## Work order
Only the lines from the one containing "Viewport: 1512px width, 788px height." through the final line below belong in the output, copied exactly and without pictures.

[Materials provided — start]

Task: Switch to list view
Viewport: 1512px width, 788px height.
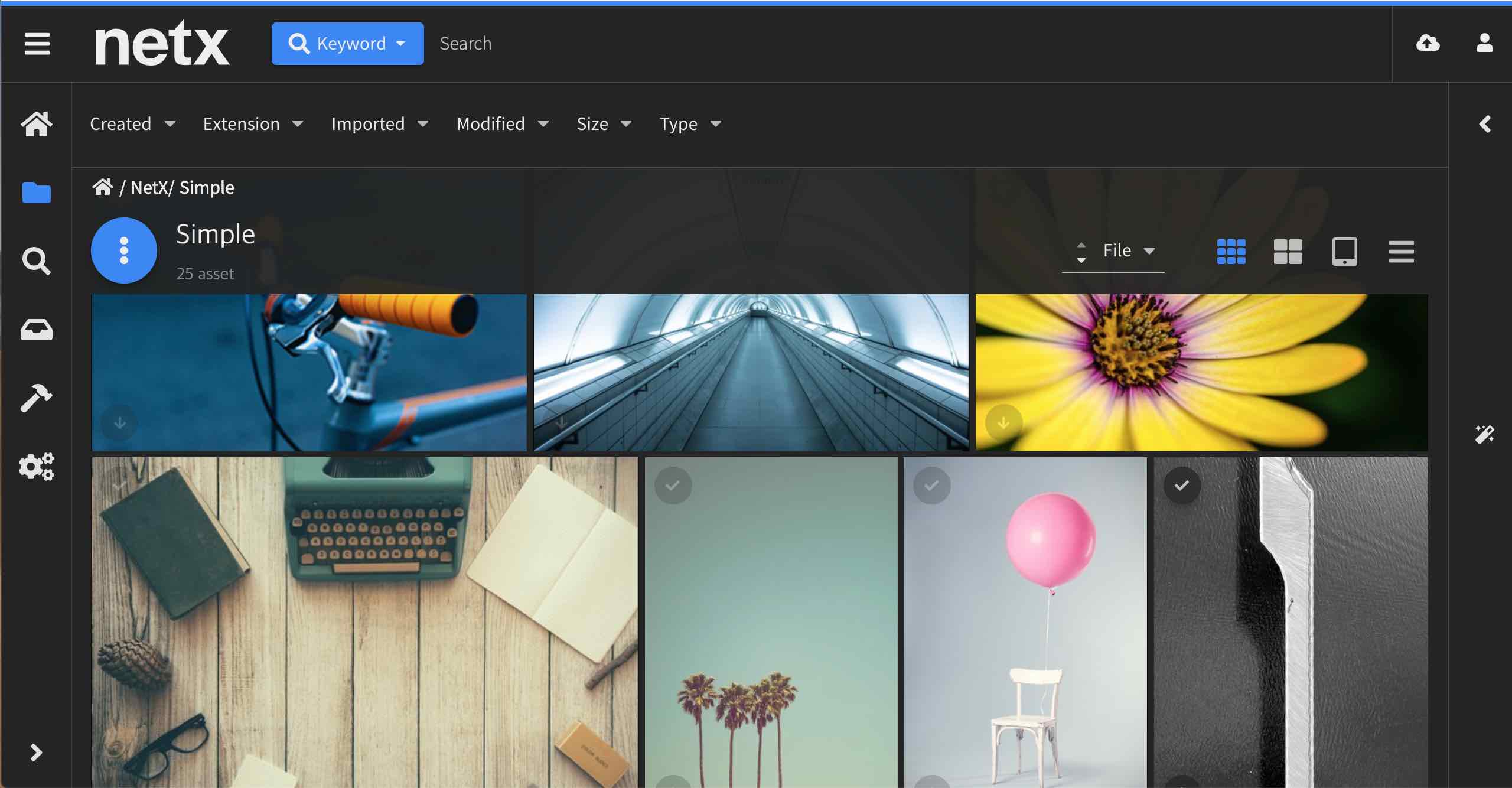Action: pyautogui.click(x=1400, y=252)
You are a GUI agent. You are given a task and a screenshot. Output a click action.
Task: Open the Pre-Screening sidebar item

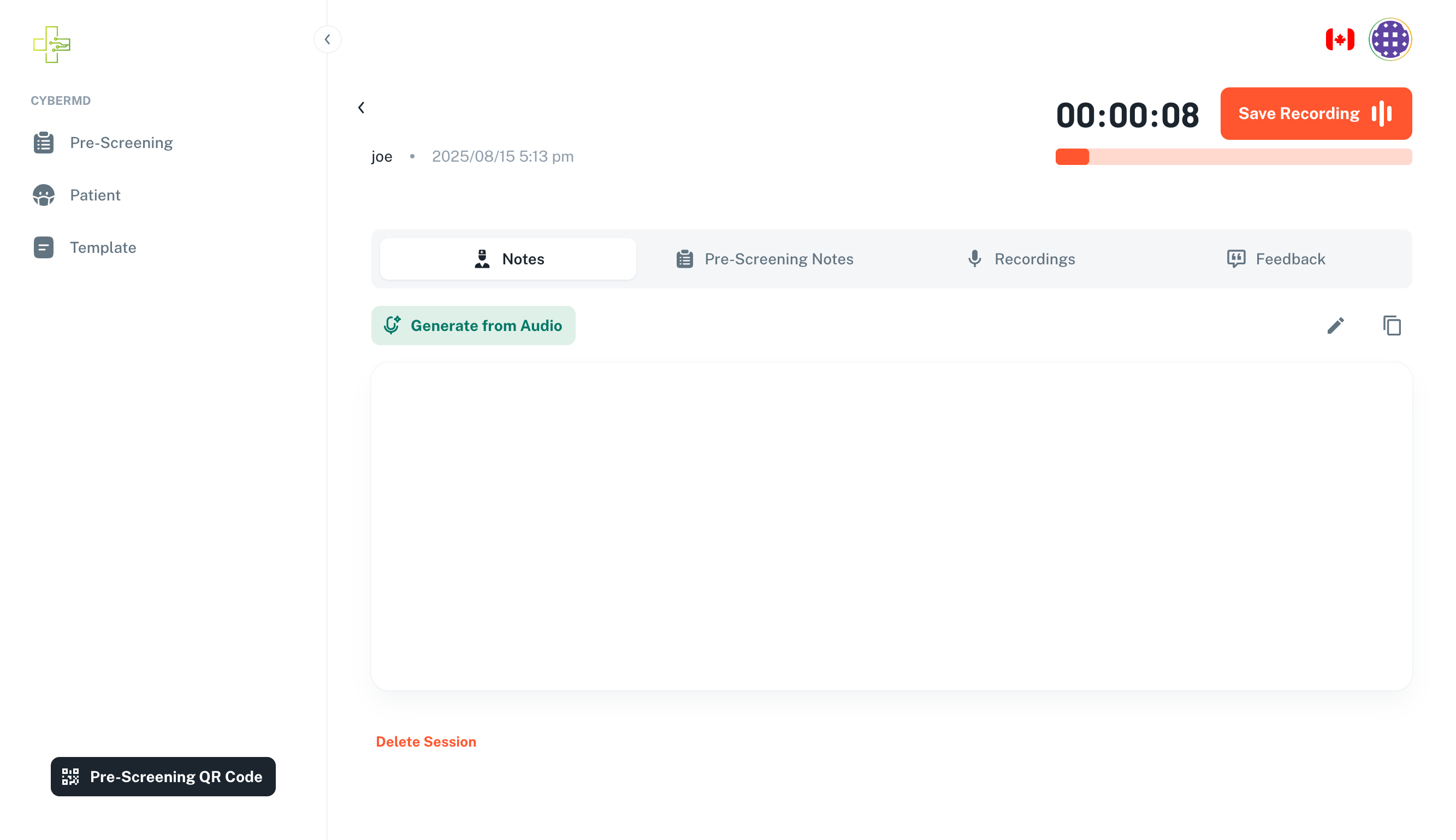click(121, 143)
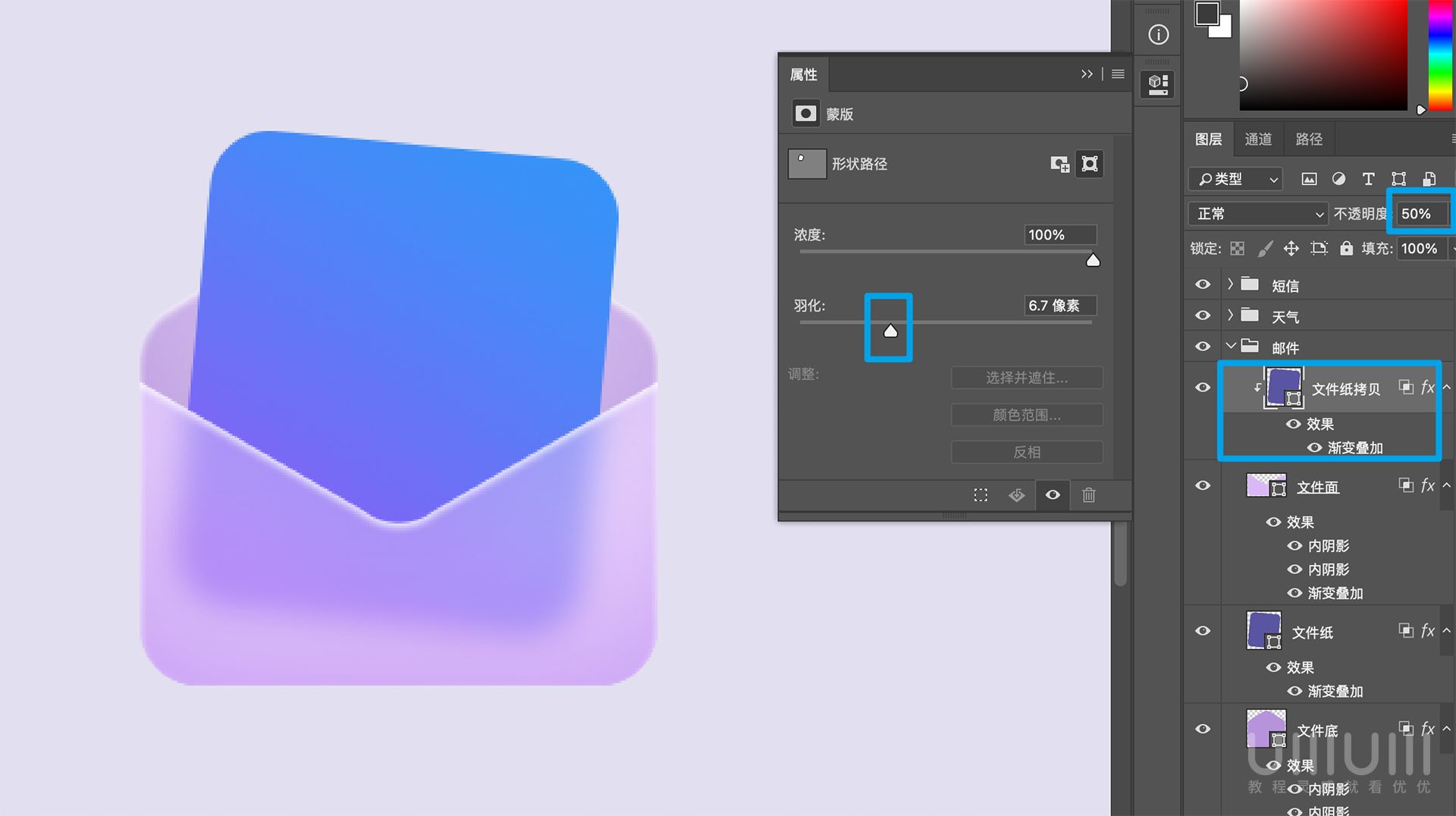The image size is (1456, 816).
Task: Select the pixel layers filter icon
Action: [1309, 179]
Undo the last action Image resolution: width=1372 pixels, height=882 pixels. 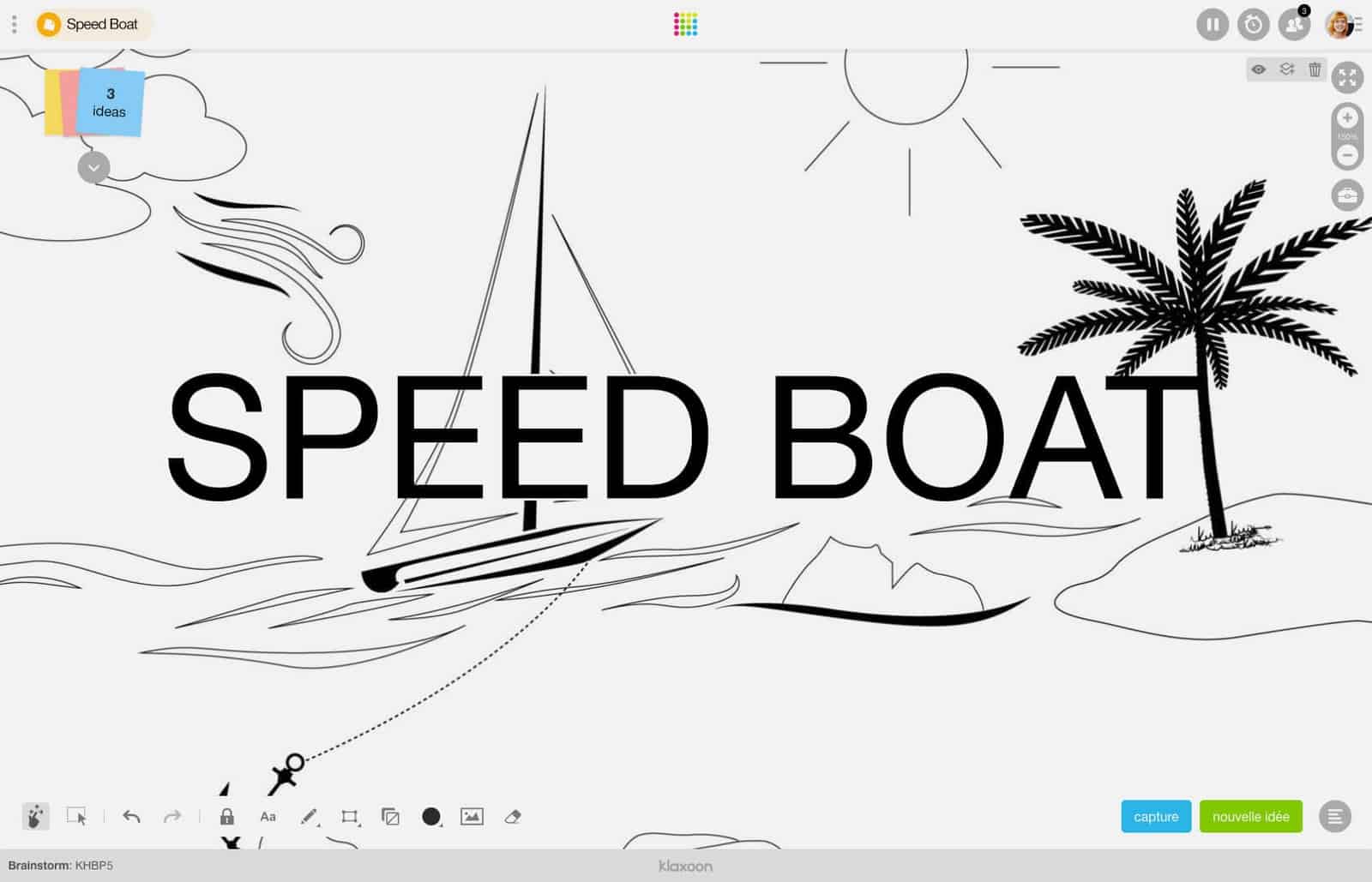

[Materials provided — finish]

## Your solution
Viewport: 1512px width, 788px height.
Action: pyautogui.click(x=1400, y=252)
You are a GUI agent. You are given a task and a screenshot. Output a click action.
Task: Open the Pre-Screening sidebar item

click(121, 143)
The image size is (1456, 816).
Task: Select the pixel layers filter icon
Action: [1309, 179]
Undo the last action Image resolution: width=1372 pixels, height=882 pixels. 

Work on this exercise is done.